Un ático en Babel, Episodio 1x18/ Hojarasca que se lleva el viento, por El Vigía
Queridos conciudadanos de
Babel, vivimos en la era del algoritmo. Una época en la que todo es
cuantificable y los fríos números parecen la única manera de radiografiar algo
tan complejo y poco aprehensible como es el alma humana. Tanto tienes tanto
vales: likes, followers o euros.
Jamás hemos estado tan
expuestos. Nunca ha habido tantas sonrisas inmarcesibles, tantos festines
gastronómicos retransmitidos en tiempo real ni tantos viajes fascinantes
restregados en la cara (digital) de nuestros congéneres. Resultado de toda esta
felicidad social: el consumo de antidepresivos disparado a niveles
estratosféricos y las consultas de psicólogos y psiquiatras atestadas. Como
conclusión, que bien podría servir de epitafio, millones de personas confiesan
que su mejor amigo y confidente es una IA.
Este tiempo de
materialismo salvaje e individualismo extremo ha propagado la infelicidad por
los cuatro extremos del orbe cual pandemia desbocada. El dinero, importante
para poder realizar un proyecto de vida decente, no seamos ingenuos, ha
demostrado ser un falso ídolo igual de falaz que la notoriedad o el triunfo
social, todos ellos tan pasajeros como vacuos y destructivos. Mera hojarasca
que se lleva el viento. Niebla que se disipa al amanecer.

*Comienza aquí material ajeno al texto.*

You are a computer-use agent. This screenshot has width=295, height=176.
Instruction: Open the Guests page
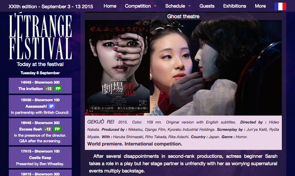(x=207, y=6)
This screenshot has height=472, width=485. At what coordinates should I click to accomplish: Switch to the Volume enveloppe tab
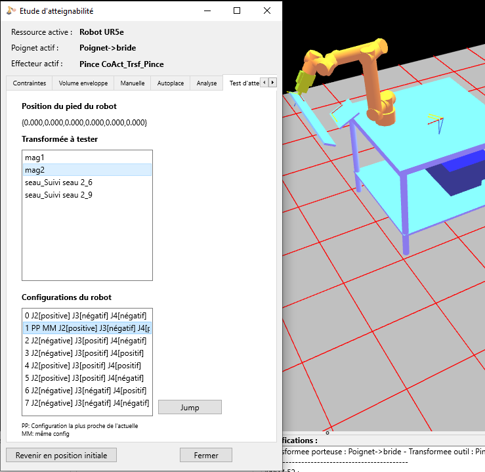[x=83, y=83]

La esencia humana no la componen ceros y unos combinados de manera aleatoria. No somos meras criptomonedas que cotizan en un mercado especulativo gigantesco. Somos polvo enfocado hacia la trascendencia. Hijos de la misma deidad. Individuos con propósito. Ese es nuestro ADN. Prometeo no fue condenado por entregarnos a los humanos la Visa Platinum sino el fuego divino.